● **Petunjuk**: Ringkaslah kutipan tentang cinta dan kebenaran di bawah ini dalam dua kalimat.

● **Kutipan Pilihan**:

Walau kita tahu realitas sudah sedemikian terpusat pada “tubuh”—pada materi yang jadi tujuan utama—sehingga berbicara “cinta” sering dianggap klise dan sekedar omong kosong belaka. Didalam kebisingan dimana sekarang kita hidup, cinta mustahil dan keadilan tak mencukupi…” seorang Camus-pun tak bisa keluar dari skeptisisme tetang keadilan dan cinta, barangkali karena manusia selalu memberhalakan identitas dirinya, kelompoknya, rasnya, sukunya, agamanya sebagai satu-satunya yang layak hidup, dan yang beda harus ditiadakan. Sehingga, cinta hanya manis dalam kata tapi tak lempang dengan realitasnya. Itulah problem perennial kemanusiaan, yang mungkin akan terkuak ketika dunia ini berakhir, ketika waktu tak lagi menunjukan angka. 

Kebenaran, barangkali, yang jadi permasalahan utama. Orang memang cenderung membenarkan dirinya sendiri, merasa benar sendiri, seolah kebenaran yang hanya milik Tuhan itu sudah “dihadirkan” atau dalam bahasa provokatif Derrida “Logosentrisme”. Mereka tak belajar untuk menghargai yang beda, padahal perbedaan adalah sunatullah yang juga berarti rahmat. Seperti kata pepatah “mencari kebenaran itu berbahaya—penuh onak berduri—tapi lebih berbahaya adalah mengklaim diri sebagai kebenaran.” Dari pepatah ini setidaknya mengingatkan kita untuk rendah hati dan menjalani hidup bersama dengan cinta bukan dengan pembenaran sepihak demi kepentingan diri atau kelompoknya semata.

● **Bagian Data**:
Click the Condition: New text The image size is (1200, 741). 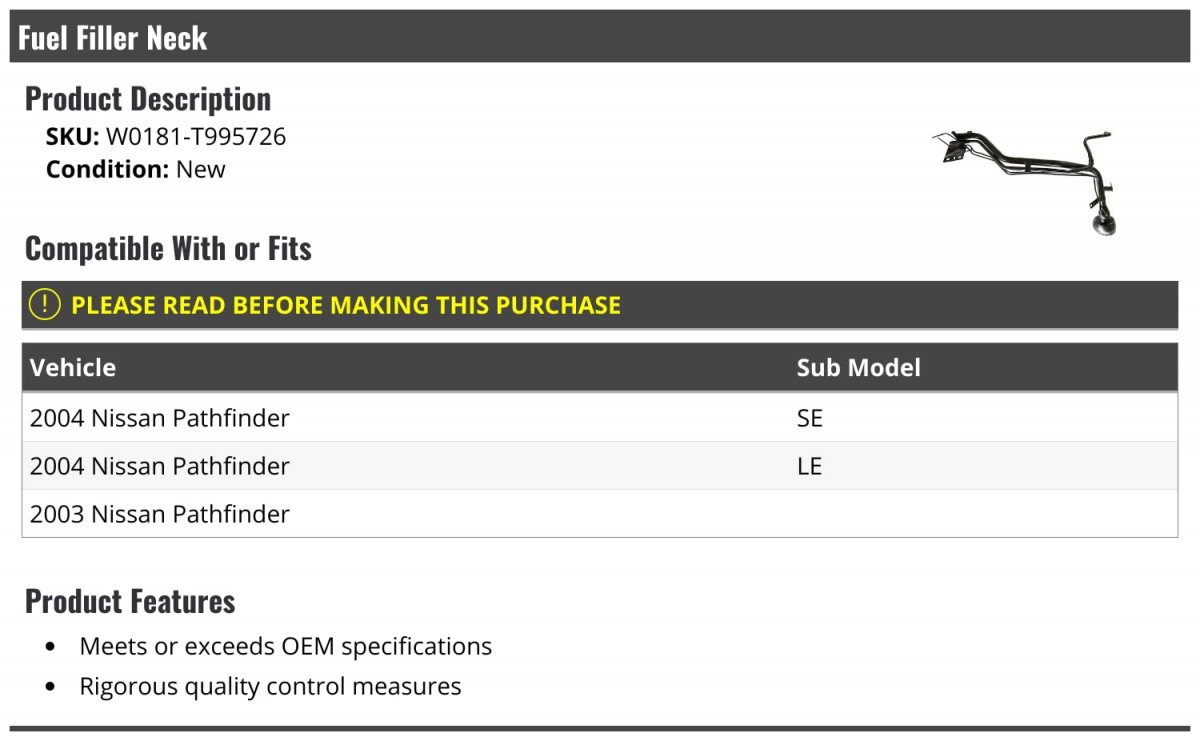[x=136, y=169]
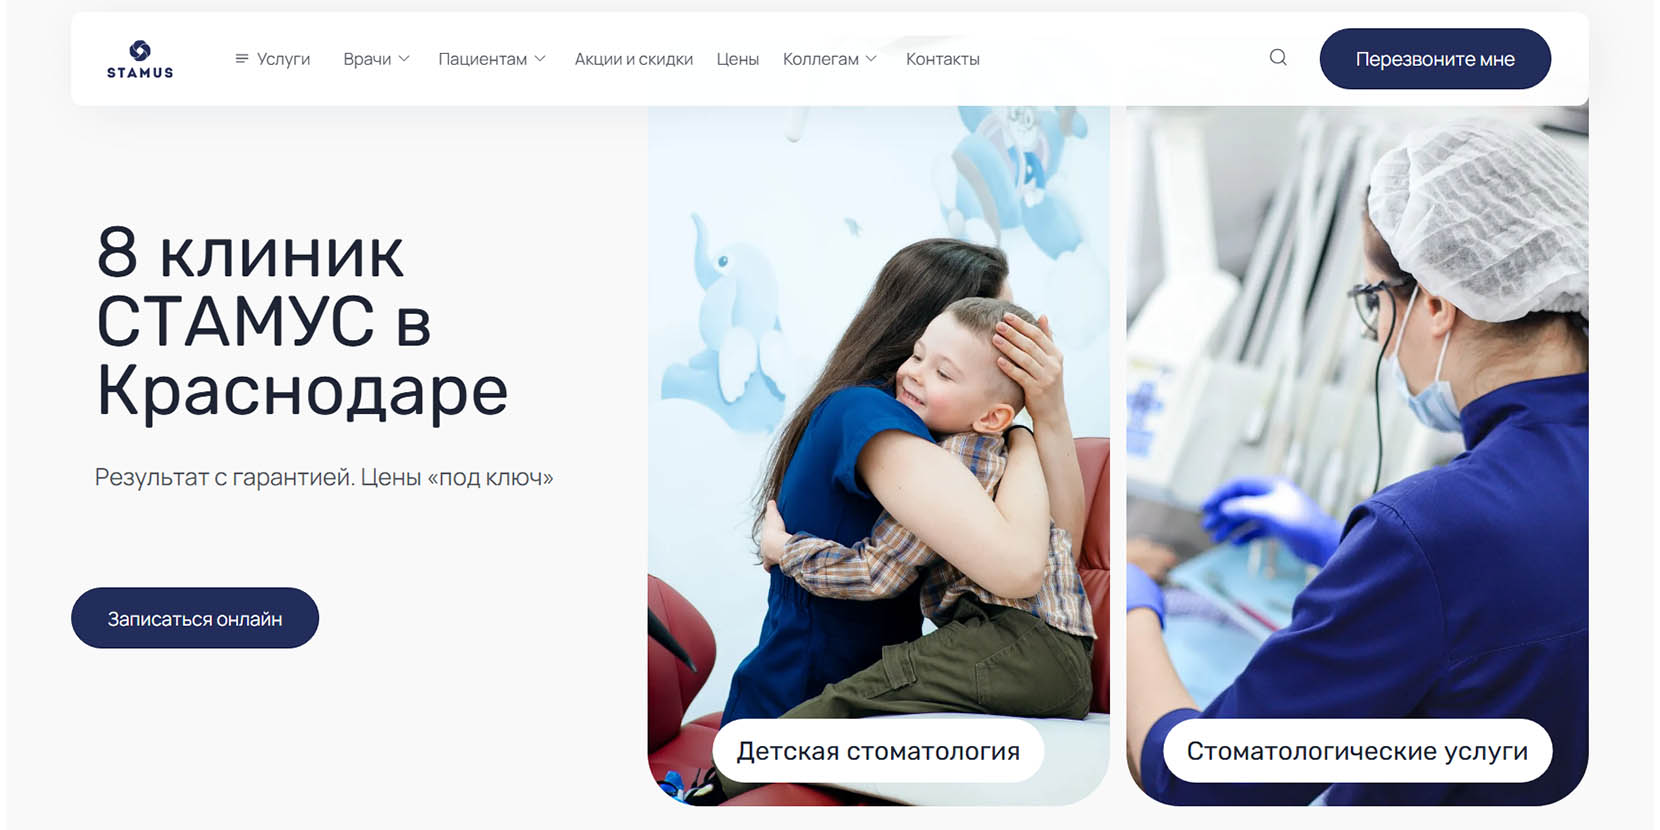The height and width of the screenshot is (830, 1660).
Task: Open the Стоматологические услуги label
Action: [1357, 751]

● **Jawaban Latihan**: Karena realitas terpusat pada materi, berbicara tentang cinta sering dianggap klise, dan manusia yang memberhalakan identitas diri, kelompok, ras, suku, serta agamanya membuat cinta hanya manis dalam kata tetapi tak lempang dengan realitasnya. Permasalahan utamanya barangkali kebenaran, sebab orang cenderung merasa benar sendiri dan tak menghargai perbedaan yang sebenarnya rahmat, sehingga kita diingatkan untuk rendah hati dan hidup bersama dengan cinta, bukan dengan pembenaran sepihak.